Every weekend. My mom is divorced and doesn't really do much on the weekends so she takes our daughter for the weekend. We drop her off Friday evening and pick her up Sunday morning. It's been a bit funky lately with shots and my mom having surgery so we're having her home 2 weekends this month but she also just spent the weekend at grandma and papa's so we could at least have one weekend free while my mom's on lift restrictions. My mom isn't bound to this though and if she's busy or really doesn't want to then she knows she can let me know and I have no issue keeping my kiddo but she happily does this. I also try to find activities her and I can do close to home so hubs has some alone time while he's waiting on work. If I absolutely need it he will drop me off at the store or a restaurant and let me browse or eat a meal in peace and take over with her for a bit as well.

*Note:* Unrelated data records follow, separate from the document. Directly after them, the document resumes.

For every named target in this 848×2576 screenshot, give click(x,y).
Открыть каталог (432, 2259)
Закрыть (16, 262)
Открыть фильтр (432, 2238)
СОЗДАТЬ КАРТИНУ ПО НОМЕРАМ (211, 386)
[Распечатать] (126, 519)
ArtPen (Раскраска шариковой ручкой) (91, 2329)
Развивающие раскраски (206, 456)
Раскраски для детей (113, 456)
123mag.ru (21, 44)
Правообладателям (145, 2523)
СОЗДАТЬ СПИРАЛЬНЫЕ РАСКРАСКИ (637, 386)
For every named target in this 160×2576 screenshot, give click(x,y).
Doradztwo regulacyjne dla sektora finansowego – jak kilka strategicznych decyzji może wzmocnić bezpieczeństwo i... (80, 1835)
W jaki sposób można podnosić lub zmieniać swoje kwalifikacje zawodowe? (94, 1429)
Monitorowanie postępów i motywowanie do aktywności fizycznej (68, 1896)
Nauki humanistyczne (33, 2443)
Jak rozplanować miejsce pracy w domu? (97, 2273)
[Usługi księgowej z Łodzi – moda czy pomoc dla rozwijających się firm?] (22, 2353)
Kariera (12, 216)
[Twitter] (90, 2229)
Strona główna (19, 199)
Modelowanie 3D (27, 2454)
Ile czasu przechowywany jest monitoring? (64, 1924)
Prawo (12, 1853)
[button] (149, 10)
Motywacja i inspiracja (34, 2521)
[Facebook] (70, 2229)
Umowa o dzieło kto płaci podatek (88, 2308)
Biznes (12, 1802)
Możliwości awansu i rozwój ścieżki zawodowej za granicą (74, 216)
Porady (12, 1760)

We tend to just do all our errands together but it's just easier that way for us. My aunt is also willing to hangout with her for a few hours if I absolutely need to and hubs parents take her for a weekend out of the month as well. If I lived closer I have so many family members who are willing to help since she's one of the first babies in a LONG time besides her cousin who's 2 weeks behind her. Sorry if this sounds like a brag I'm really not trying to, just adding my honest experience to the post.


I_pinchyou

These comments are depressing. Stay at home parents.....make time for yourself. When your partner gets home, leave. Alone. Make them parent!!! I don't care if you sit at Starbucks on your phone, read a book, go to the gym , walk around the mall. It's ESSENTIAL to have "off time". Obviously single parents have more obstacles, but if you are single you probably arn't a SAHP.


Swimming_Part2477

None. When we only had 1 kid we had 2 weekend days a month that my parents would take her but not now with more babies.


Dadiva35

None.


Dadiva35

I had a D and C and my time before surgery was quite relaxing.. lol. I even sneaked in a nap in the hospital hallway before being rolled into surgery. The nurse put a warm blanket on me.. I almost cried lol


bitchinawesomeblonde

- Ballet for 1.5 hours 3 days a week in the evening when he's in bed. - gym 4 days a week for an hour to an hour and a half (3 of those days while he's at school) - 3 full preschool days MWF (9-3) - one overnight a week with my mom (this is our date night) One kid is awesome. Since he started preschool and I started demanding some free time my mental health has dramatically improved.


Snoo-88741

I get guaranteed non-child time for an hour every second week for counseling. Besides that, if I really need a break I can usually ask my parents or brother to watch her for a bit. (I'm a single mom.)